▶ [ТЕКСТ ДЛЯ ЧТЕНИЯ]:

::::

Но что касается Шмелёва, то он хотя и разделял общее для русской эмиграции, для части русской эмиграции общее такое осторожно-оптимистическое отношение к фашизму, но он делал это как-то особенно безвкусно, с каким-то особенно гнусным пафосом. И в общем, этого человека я очень не люблю. Мне грустно тоже всё это говорить и стыдно, потому что грех ругать писателя, который прожил такую трагическую жизнь, но отношение моё к Шмелёву — резко отрицательное.
Что я думаю о прозе Владимира Солоухина?
Вот здесь, понимаете, отношусь я к нему намного мягче, потому что… Ну, во-первых, Солоухин всё-таки до фашизма никогда не докатывался, хотя убеждения его были, прямо скажем, довольно кровожадные, антисемитом он тоже был тем ещё. И Ларису Рейснер он, помнится, обвинял в отравлении Блока. Интересный был человек.

::::

▶ [ЗАДАНИЯ]:
A. Воспроизведите без изменений часть текста о Шмелёве и Солоухине: всё, начиная со слов «Но что касается» и вплоть до слов «прозе Владимира Солоухина?».
B. Перечислите всех людей, которые названы в тексте о Шмелёве и Солоухине по имени или фамилии.

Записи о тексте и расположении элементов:
::::

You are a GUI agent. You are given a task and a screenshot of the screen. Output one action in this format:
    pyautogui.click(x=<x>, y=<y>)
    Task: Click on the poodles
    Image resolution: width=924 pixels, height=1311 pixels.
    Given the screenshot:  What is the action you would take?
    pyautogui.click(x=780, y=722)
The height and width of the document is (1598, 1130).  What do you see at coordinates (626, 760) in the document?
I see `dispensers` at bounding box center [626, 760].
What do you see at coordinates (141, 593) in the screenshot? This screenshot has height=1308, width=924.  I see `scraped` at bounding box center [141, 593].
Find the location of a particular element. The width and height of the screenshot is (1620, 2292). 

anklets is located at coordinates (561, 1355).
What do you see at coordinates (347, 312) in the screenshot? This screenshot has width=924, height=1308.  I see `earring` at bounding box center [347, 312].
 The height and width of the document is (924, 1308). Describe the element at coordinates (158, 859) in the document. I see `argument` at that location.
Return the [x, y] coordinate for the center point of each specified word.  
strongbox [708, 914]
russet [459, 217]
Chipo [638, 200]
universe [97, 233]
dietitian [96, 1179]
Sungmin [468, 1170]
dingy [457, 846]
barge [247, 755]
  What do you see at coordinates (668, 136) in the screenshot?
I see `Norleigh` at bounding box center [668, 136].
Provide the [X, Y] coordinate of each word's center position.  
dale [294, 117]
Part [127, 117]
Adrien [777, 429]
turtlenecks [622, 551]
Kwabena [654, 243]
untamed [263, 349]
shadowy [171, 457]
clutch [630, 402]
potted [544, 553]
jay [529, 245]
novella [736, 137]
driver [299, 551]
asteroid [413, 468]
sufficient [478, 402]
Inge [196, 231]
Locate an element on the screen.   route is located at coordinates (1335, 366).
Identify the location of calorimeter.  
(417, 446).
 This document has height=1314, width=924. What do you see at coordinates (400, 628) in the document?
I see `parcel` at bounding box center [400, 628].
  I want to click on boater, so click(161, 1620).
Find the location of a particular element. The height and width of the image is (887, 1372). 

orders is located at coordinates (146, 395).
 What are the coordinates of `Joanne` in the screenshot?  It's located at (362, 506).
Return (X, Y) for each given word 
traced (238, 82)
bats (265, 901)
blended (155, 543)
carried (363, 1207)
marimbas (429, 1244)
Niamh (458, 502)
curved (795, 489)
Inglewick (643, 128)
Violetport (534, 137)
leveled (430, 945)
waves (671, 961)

::::

▶ [ОЖИДАЕМЫЕ ОТВЕТЫ]:
A.
Но что касается Шмелёва, то он хотя и разделял общее для русской эмиграции, для части русской эмиграции общее такое осторожно-оптимистическое отношение к фашизму, но он делал это как-то особенно безвкусно, с каким-то особенно гнусным пафосом. И в общем, этого человека я очень не люблю. Мне грустно тоже всё это говорить и стыдно, потому что грех ругать писателя, который прожил такую трагическую жизнь, но отношение моё к Шмелёву — резко отрицательное.
Что я думаю о прозе Владимира Солоухина?

B. Шмелёв, Владимир Солоухин, Лариса Рейснер, Блок.